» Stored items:
------
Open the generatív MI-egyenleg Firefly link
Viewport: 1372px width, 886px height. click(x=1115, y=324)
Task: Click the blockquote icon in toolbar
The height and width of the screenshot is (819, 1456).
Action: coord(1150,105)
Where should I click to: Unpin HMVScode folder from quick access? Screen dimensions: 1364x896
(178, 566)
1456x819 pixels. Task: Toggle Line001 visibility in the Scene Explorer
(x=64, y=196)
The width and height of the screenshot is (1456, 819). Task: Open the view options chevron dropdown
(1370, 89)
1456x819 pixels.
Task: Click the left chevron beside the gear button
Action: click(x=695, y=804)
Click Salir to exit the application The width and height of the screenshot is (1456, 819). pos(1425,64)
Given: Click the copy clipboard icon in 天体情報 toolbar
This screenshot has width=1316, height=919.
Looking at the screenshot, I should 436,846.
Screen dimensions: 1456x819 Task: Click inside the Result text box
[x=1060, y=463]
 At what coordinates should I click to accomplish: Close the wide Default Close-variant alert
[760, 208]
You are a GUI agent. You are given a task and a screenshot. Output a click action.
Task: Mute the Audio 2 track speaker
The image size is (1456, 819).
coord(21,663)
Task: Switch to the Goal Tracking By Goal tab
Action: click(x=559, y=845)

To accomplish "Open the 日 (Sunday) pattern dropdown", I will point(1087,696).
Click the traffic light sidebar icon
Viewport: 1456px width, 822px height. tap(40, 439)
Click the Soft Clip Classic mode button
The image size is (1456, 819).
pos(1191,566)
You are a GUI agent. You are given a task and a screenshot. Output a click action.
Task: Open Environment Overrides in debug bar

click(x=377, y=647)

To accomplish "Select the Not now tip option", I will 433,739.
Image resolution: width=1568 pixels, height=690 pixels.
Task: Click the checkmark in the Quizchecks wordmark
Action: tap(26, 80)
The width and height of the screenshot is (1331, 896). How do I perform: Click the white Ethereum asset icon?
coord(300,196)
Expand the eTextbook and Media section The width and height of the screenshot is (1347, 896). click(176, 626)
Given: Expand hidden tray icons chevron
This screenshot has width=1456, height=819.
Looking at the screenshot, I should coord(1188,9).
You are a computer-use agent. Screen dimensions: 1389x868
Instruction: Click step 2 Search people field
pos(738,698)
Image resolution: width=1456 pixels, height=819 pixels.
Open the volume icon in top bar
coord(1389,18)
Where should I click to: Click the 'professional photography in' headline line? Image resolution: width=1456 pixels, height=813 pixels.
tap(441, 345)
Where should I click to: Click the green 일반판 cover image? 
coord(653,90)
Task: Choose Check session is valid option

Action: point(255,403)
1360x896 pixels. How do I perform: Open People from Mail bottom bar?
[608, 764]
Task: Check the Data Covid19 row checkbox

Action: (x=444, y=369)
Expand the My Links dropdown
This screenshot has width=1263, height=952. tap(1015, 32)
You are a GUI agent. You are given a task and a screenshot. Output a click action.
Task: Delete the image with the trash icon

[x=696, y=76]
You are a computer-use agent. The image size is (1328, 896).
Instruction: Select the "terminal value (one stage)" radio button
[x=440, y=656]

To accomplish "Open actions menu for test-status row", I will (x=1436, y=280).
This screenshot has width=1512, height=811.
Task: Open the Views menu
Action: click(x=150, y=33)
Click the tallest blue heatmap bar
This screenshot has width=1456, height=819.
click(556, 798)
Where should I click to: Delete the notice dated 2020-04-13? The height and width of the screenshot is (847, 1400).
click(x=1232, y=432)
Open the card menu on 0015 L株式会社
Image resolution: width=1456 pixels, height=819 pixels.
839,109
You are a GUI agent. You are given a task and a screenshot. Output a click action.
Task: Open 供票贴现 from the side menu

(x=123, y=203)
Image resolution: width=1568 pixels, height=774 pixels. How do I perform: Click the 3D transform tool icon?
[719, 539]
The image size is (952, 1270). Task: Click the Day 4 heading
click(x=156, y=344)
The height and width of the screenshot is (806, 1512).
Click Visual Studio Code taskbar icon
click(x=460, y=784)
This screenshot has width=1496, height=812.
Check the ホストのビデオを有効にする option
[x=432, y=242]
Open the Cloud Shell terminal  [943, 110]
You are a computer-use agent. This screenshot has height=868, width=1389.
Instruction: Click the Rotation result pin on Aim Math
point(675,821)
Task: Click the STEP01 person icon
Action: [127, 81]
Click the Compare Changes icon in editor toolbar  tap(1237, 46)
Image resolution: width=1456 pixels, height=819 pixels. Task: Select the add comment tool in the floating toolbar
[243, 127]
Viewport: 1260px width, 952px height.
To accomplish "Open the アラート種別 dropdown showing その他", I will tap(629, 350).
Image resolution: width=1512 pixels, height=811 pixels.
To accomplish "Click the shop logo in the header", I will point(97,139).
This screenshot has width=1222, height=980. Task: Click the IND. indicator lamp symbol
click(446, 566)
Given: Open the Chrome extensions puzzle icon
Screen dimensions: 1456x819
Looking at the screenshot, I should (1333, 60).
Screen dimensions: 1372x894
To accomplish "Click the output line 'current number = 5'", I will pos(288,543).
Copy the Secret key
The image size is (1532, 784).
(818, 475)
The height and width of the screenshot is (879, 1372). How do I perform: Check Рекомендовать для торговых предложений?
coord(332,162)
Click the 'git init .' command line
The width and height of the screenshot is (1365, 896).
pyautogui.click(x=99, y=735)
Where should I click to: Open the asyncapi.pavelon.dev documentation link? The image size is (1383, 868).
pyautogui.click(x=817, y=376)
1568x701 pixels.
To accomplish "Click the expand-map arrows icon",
------
» Instructions for the task:
Give back every line of the data exactly.

» Answer space:
Open the generatív MI-egyenleg Firefly link
Viewport: 1372px width, 886px height. click(x=1115, y=324)
Task: Click the blockquote icon in toolbar
The height and width of the screenshot is (819, 1456).
Action: coord(1150,105)
Where should I click to: Unpin HMVScode folder from quick access? Screen dimensions: 1364x896
(178, 566)
1456x819 pixels. Task: Toggle Line001 visibility in the Scene Explorer
(x=64, y=196)
The width and height of the screenshot is (1456, 819). Task: Open the view options chevron dropdown
(1370, 89)
1456x819 pixels.
Task: Click the left chevron beside the gear button
Action: click(x=695, y=804)
Click Salir to exit the application The width and height of the screenshot is (1456, 819). pos(1425,64)
Given: Click the copy clipboard icon in 天体情報 toolbar
This screenshot has width=1316, height=919.
Looking at the screenshot, I should 436,846.
Screen dimensions: 1456x819 Task: Click inside the Result text box
[x=1060, y=463]
 At what coordinates should I click to accomplish: Close the wide Default Close-variant alert
[760, 208]
You are a GUI agent. You are given a task and a screenshot. Output a click action.
Task: Mute the Audio 2 track speaker
The image size is (1456, 819).
coord(21,663)
Task: Switch to the Goal Tracking By Goal tab
Action: click(x=559, y=845)

To accomplish "Open the 日 (Sunday) pattern dropdown", I will point(1087,696).
Click the traffic light sidebar icon
Viewport: 1456px width, 822px height. tap(40, 439)
Click the Soft Clip Classic mode button
The image size is (1456, 819).
pos(1191,566)
You are a GUI agent. You are given a task and a screenshot. Output a click action.
Task: Open Environment Overrides in debug bar

click(x=377, y=647)

To accomplish "Select the Not now tip option", I will 433,739.
Image resolution: width=1568 pixels, height=690 pixels.
Task: Click the checkmark in the Quizchecks wordmark
Action: tap(26, 80)
The width and height of the screenshot is (1331, 896). How do I perform: Click the white Ethereum asset icon?
coord(300,196)
Expand the eTextbook and Media section The width and height of the screenshot is (1347, 896). click(176, 626)
Given: Expand hidden tray icons chevron
This screenshot has width=1456, height=819.
Looking at the screenshot, I should coord(1188,9).
You are a computer-use agent. Screen dimensions: 1389x868
Instruction: Click step 2 Search people field
pos(738,698)
Image resolution: width=1456 pixels, height=819 pixels.
Open the volume icon in top bar
coord(1389,18)
Where should I click to: Click the 'professional photography in' headline line? Image resolution: width=1456 pixels, height=813 pixels.
tap(441, 345)
Where should I click to: Click the green 일반판 cover image? 
coord(653,90)
Task: Choose Check session is valid option

Action: point(255,403)
1360x896 pixels. How do I perform: Open People from Mail bottom bar?
[608, 764]
Task: Check the Data Covid19 row checkbox

Action: (x=444, y=369)
Expand the My Links dropdown
This screenshot has width=1263, height=952. tap(1015, 32)
You are a GUI agent. You are given a task and a screenshot. Output a click action.
Task: Delete the image with the trash icon

[x=696, y=76]
You are a computer-use agent. The image size is (1328, 896).
Instruction: Select the "terminal value (one stage)" radio button
[x=440, y=656]

To accomplish "Open actions menu for test-status row", I will (x=1436, y=280).
This screenshot has width=1512, height=811.
Task: Open the Views menu
Action: click(x=150, y=33)
Click the tallest blue heatmap bar
This screenshot has width=1456, height=819.
click(556, 798)
Where should I click to: Delete the notice dated 2020-04-13? The height and width of the screenshot is (847, 1400).
click(x=1232, y=432)
Open the card menu on 0015 L株式会社
Image resolution: width=1456 pixels, height=819 pixels.
839,109
You are a GUI agent. You are given a task and a screenshot. Output a click action.
Task: Open 供票贴现 from the side menu

(x=123, y=203)
Image resolution: width=1568 pixels, height=774 pixels. How do I perform: Click the 3D transform tool icon?
[719, 539]
The image size is (952, 1270). Task: Click the Day 4 heading
click(x=156, y=344)
The height and width of the screenshot is (806, 1512).
Click Visual Studio Code taskbar icon
click(x=460, y=784)
This screenshot has width=1496, height=812.
Check the ホストのビデオを有効にする option
[x=432, y=242]
Open the Cloud Shell terminal  [943, 110]
You are a computer-use agent. This screenshot has height=868, width=1389.
Instruction: Click the Rotation result pin on Aim Math
point(675,821)
Task: Click the STEP01 person icon
Action: [127, 81]
Click the Compare Changes icon in editor toolbar  tap(1237, 46)
Image resolution: width=1456 pixels, height=819 pixels. Task: Select the add comment tool in the floating toolbar
[243, 127]
Viewport: 1260px width, 952px height.
To accomplish "Open the アラート種別 dropdown showing その他", I will tap(629, 350).
Image resolution: width=1512 pixels, height=811 pixels.
To accomplish "Click the shop logo in the header", I will point(97,139).
This screenshot has width=1222, height=980. Task: Click the IND. indicator lamp symbol
click(446, 566)
Given: Open the Chrome extensions puzzle icon
Screen dimensions: 1456x819
Looking at the screenshot, I should (1333, 60).
Screen dimensions: 1372x894
To accomplish "Click the output line 'current number = 5'", I will pos(288,543).
Copy the Secret key
The image size is (1532, 784).
(818, 475)
The height and width of the screenshot is (879, 1372). How do I perform: Check Рекомендовать для торговых предложений?
coord(332,162)
Click the 'git init .' command line
The width and height of the screenshot is (1365, 896).
pyautogui.click(x=99, y=735)
Where should I click to: Open the asyncapi.pavelon.dev documentation link? The image size is (1383, 868).
pyautogui.click(x=817, y=376)
1568x701 pixels.
To accomplish "Click the expand-map arrows icon",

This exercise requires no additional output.